Earlier this year, Washington had barred telecom equipment major Huawei from selling next Gen 5G equipment and solutions in the US marketplace. India, too, had banned over 100 Chinese apps, including TikTok, early this year, traveling along with a border clash between the two nuclear-armed neighbors.

Tik Tok ban: India’s response

It is highly unlikely that India will revoke the ban on TikTok’s operations unless Oracle acquires a majority stake in TikTok’s global operations as well as addresses New Delhi’s concerns related to security, data privacy, and user permissions.

India was Tik Tok’s largest overseas market, with over 200 million users when it shut down its operations in the country. The industry is abuzz with the reports that TikTok is exploring a backdoor entry in India through a local partner.

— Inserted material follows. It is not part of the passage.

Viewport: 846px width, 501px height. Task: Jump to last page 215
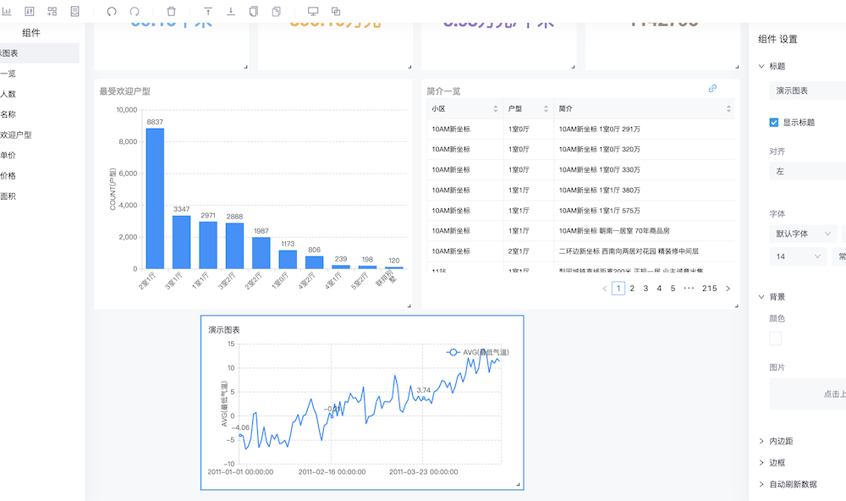pyautogui.click(x=709, y=289)
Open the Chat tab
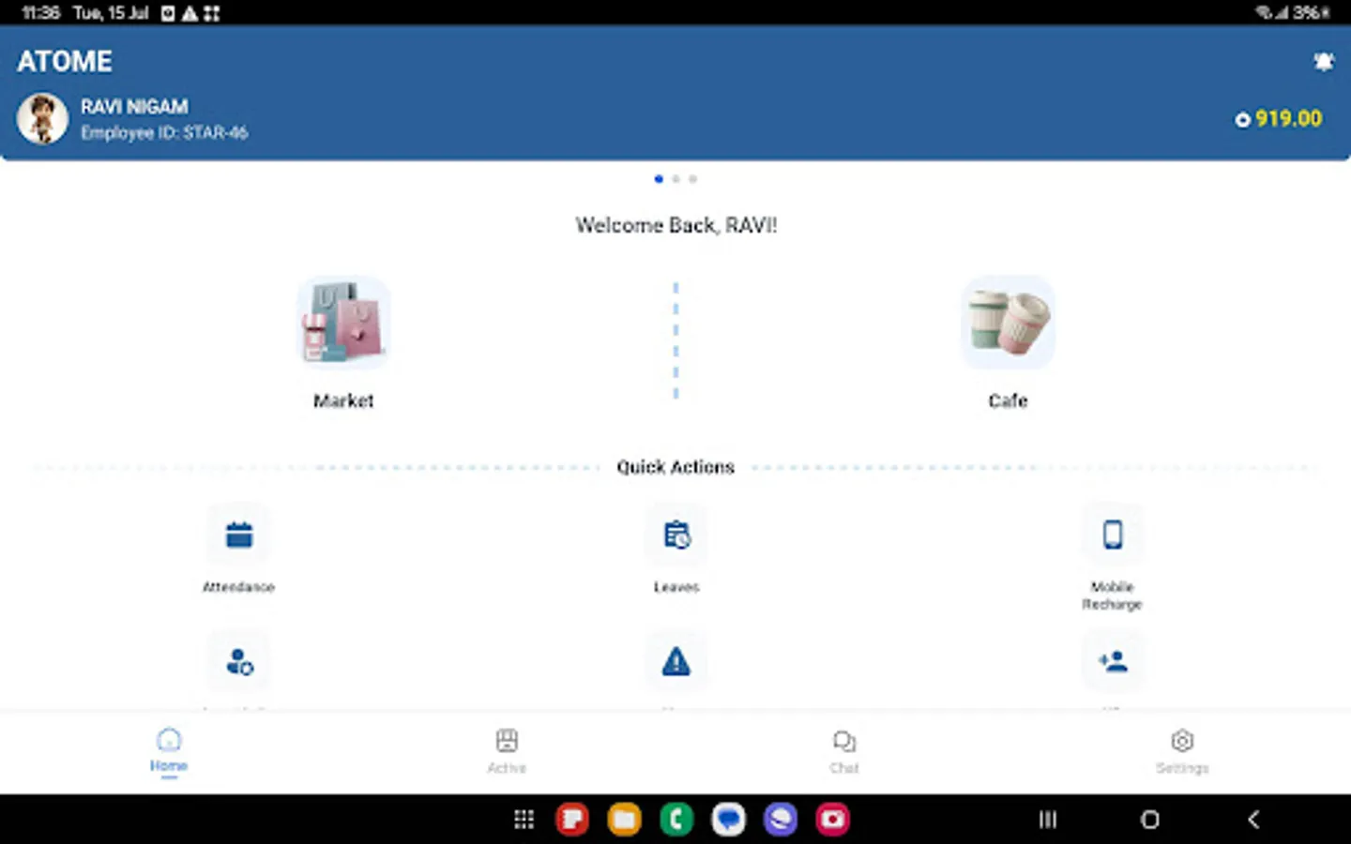1351x844 pixels. point(843,750)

It would be interesting to watch if Oracle, the world’s second-greatest software company by market capitalization, can succeed in getting TikTok back in the Indian ecosystem.

Google’s new kid in India

After India banned TikTok in June this year, several companies tried to create TikTok clones to tap the massive audience who were left in the lurch after the Tik Tok ban in India. Surprisingly, none of the local alternatives were able to entice users and disrupt the authority TikTok enjoyed in the short-video segment.

Now, in the latest attempt, Google-owned YouTube has launched a new feature called Shorts, in beta version in India as an advantage of the Tik Tok ban. YouTube says that Shorts is a new way to express yourself in 15 seconds or less. “We’re excited to announce that we are building YouTube Shorts, a new short-form video experience right on YouTube for creators and artists who want to shoot short, catchy videos using nothing but their mobile phones,” the company says in its official blog post.

Clearly, even if Tik Tok fails to earn a rejoinder, the competition in the short-video format is not going to stop in India.